* _Document extract_:

^^^^

Four ethicists consider the ethics of growing chimerical organs.
Recent experiments with growing chimerical organs in animals have delivered favourable results. Japanese researchers recently managed to grow different nascent rat organs in mice using pluripotent stem cells. Researchers believe it could soon be used to grow human organs.
Amidst the enthusiasm of the scientific community, four bioethicsts from the Universities of Maastricht and Basel have explored the bioethical complexities of the matter. In a Journal of Medical Ethics article released this week, they consider whether the process is comparable to the creation of complete human/non-human chimeras. There has been significant moral debate over the latter, and similar arguments could be used against the former. As the authors state,
“Injecting human PSCs into animal embryos could theoretically risk the resulting animal itself developing human physical or mental features such as human limb development or neuronal development.”
Ultimately, they claim, such concerns are unfounded. There is a morally relevant difference between a mere organ and a chimera that has “human neuronal (or reproductive)” capacities:
“In the absence of any adverse consequences, objections based on human dignity are deprived of most of their force.”
There are also attendant concerns about the possibility of zoonosis, the interspecific transmission of viral or bacterial disease. Whilst certain aspects of the proposed procedure minimise this risk, there is nevertheless still some risk.
“A deadly zoonosis could theoretically kill millions of people, and one might question whether the benefits of creating a new source of organs is worth outweighing the potential harms flowing from even a small risk of zoonosis.”
In their conclusion, the authors assert: “More research is required in order to clarify several uncertainties about viability and safety, and several concerns remain regarding the human features problem, animal welfare and human dignity.”
The overall tenor of the article is nevertheless quite positive. As Dr. David Shaw stated in a recent blog post, “While this source of organs is not entirely without risks, we believe that they are worth taking.”

^^^^

* _Material provided_:
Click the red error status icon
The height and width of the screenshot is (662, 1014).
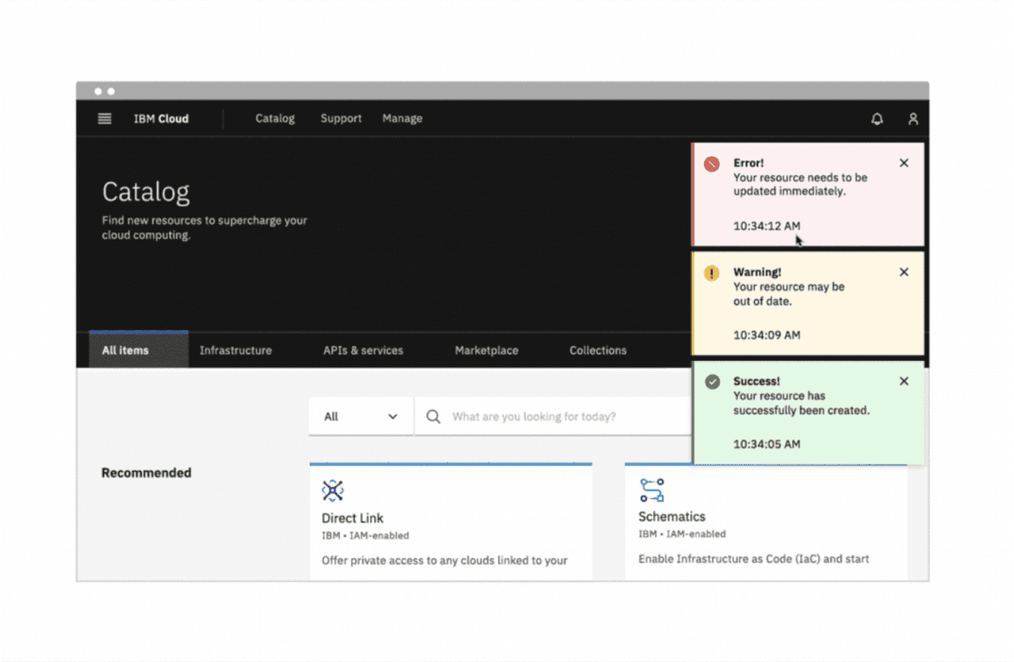click(712, 164)
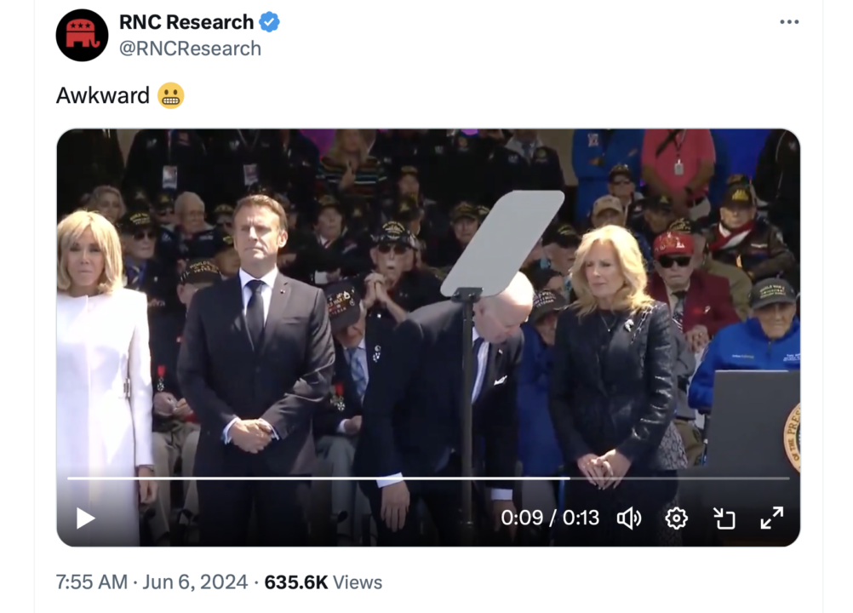Enable picture-in-picture for the video

pos(724,518)
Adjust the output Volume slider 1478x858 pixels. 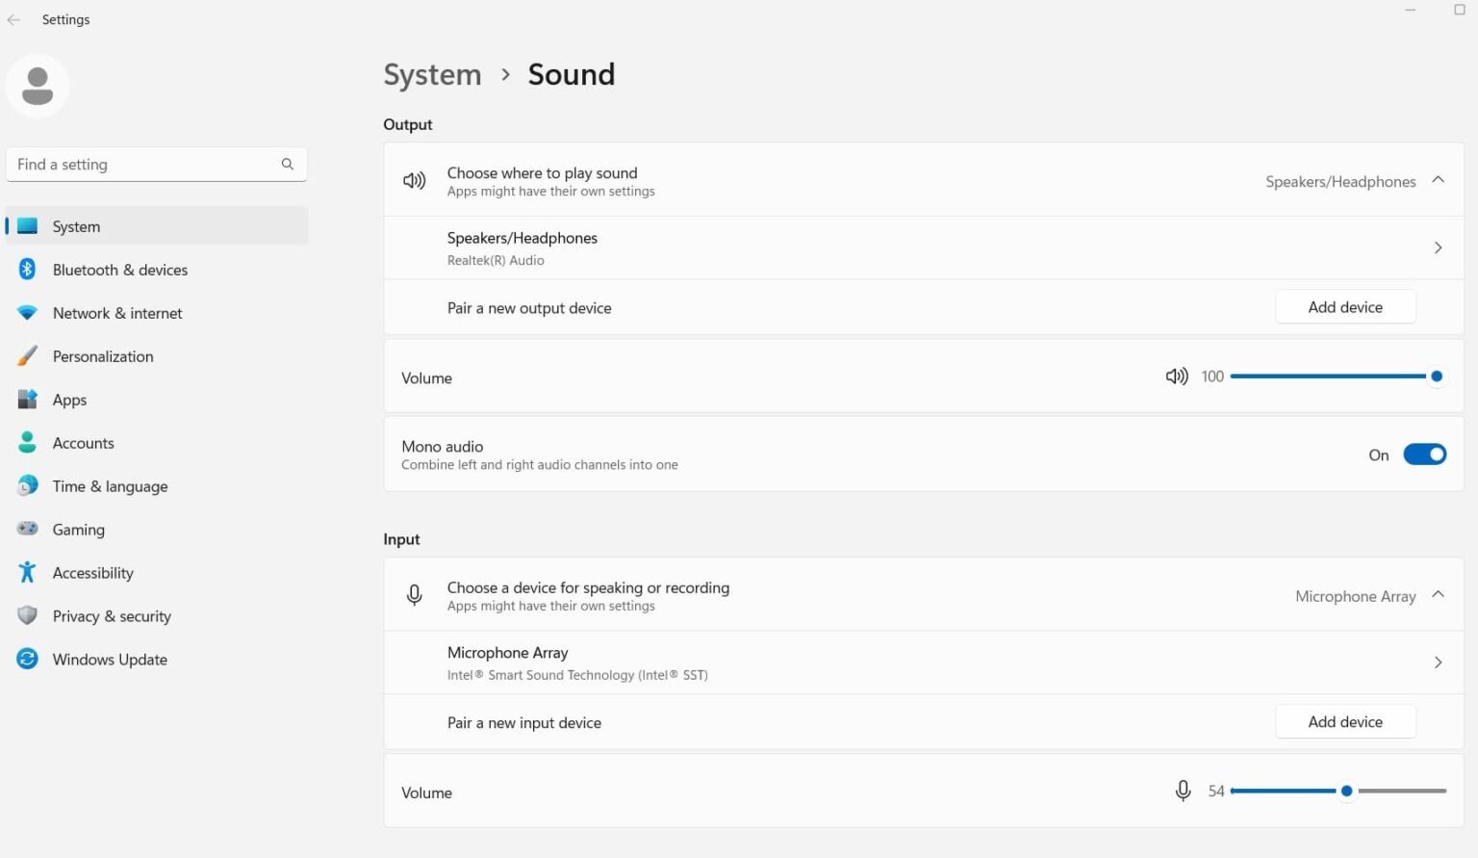(x=1437, y=376)
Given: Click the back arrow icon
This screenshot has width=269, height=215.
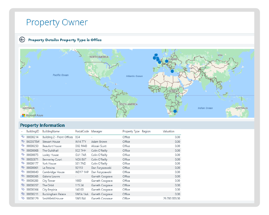Looking at the screenshot, I should 22,40.
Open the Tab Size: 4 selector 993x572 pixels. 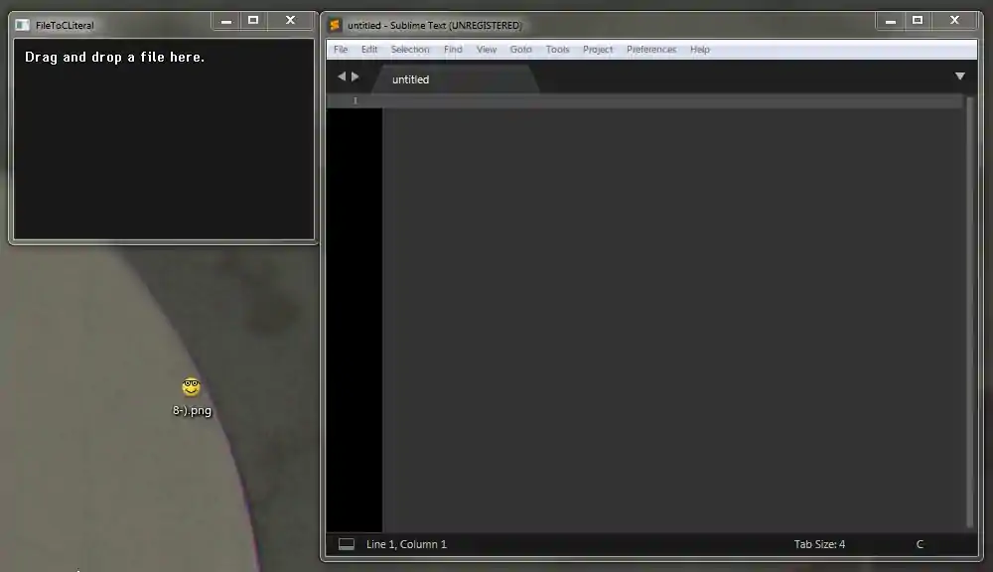click(819, 544)
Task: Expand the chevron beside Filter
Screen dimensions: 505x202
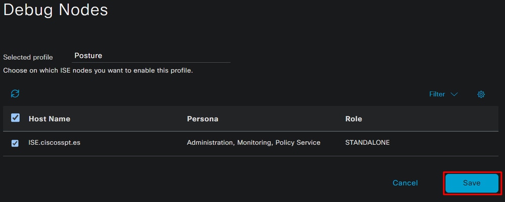Action: [x=454, y=94]
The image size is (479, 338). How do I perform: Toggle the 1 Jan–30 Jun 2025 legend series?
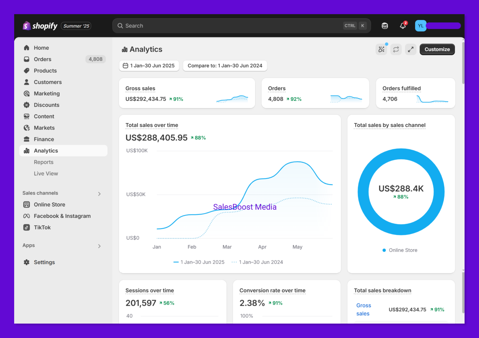click(199, 262)
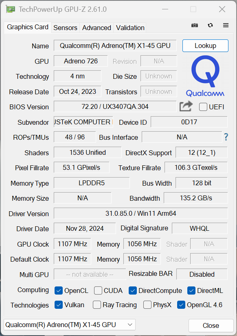Switch to the Advanced tab
Image resolution: width=237 pixels, height=336 pixels.
point(97,28)
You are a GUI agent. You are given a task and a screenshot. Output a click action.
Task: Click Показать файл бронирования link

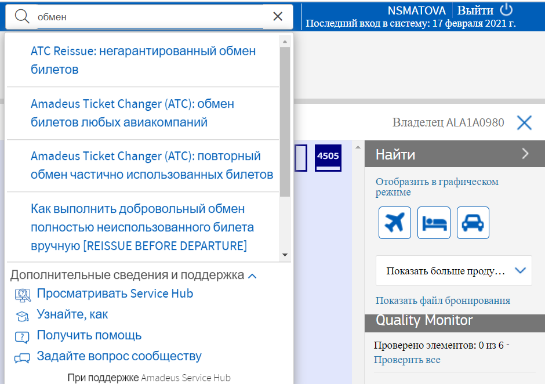[x=442, y=300]
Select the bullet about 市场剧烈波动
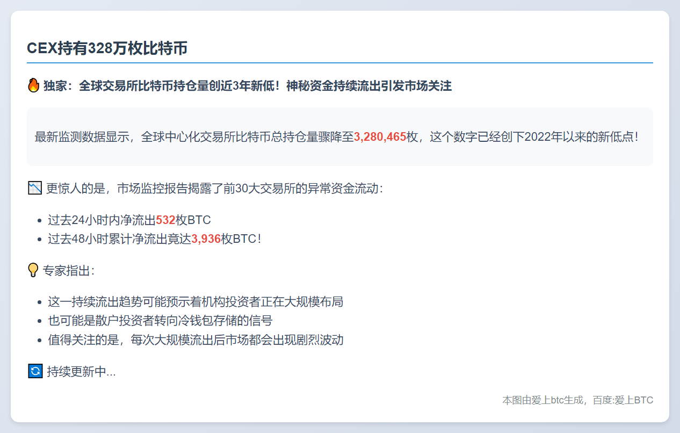 [x=195, y=340]
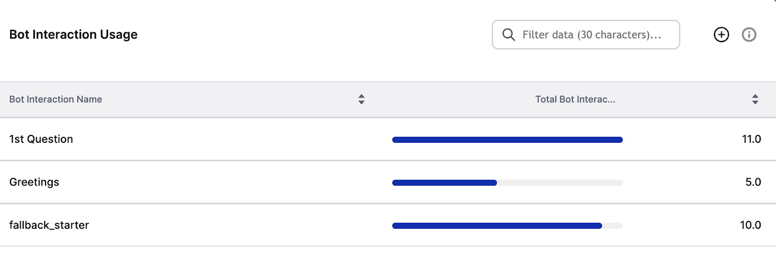Click down sort arrow for Total Bot Interac...
Viewport: 776px width, 268px height.
(755, 102)
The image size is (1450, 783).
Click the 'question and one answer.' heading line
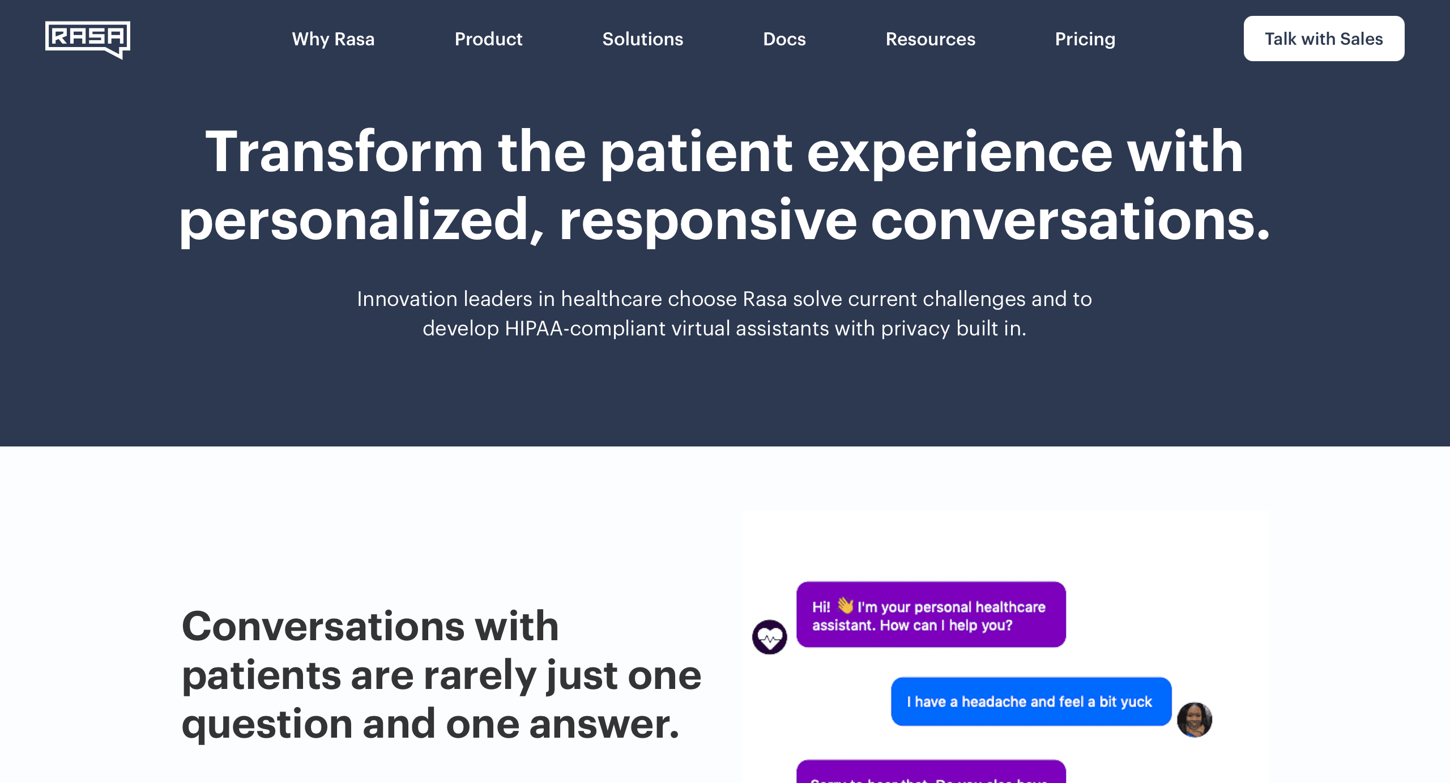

^^^^

* _What you should do_:
Rewrite the text on chimerical organs from "Recent experiments with" up to and including "grow human organs.", substituting "pigs" for "mice". You can ignore the entries.

* _Written solution_:
Recent experiments with growing chimerical organs in animals have delivered favourable results. Japanese researchers recently managed to grow different nascent rat organs in pigs using pluripotent stem cells. Researchers believe it could soon be used to grow human organs.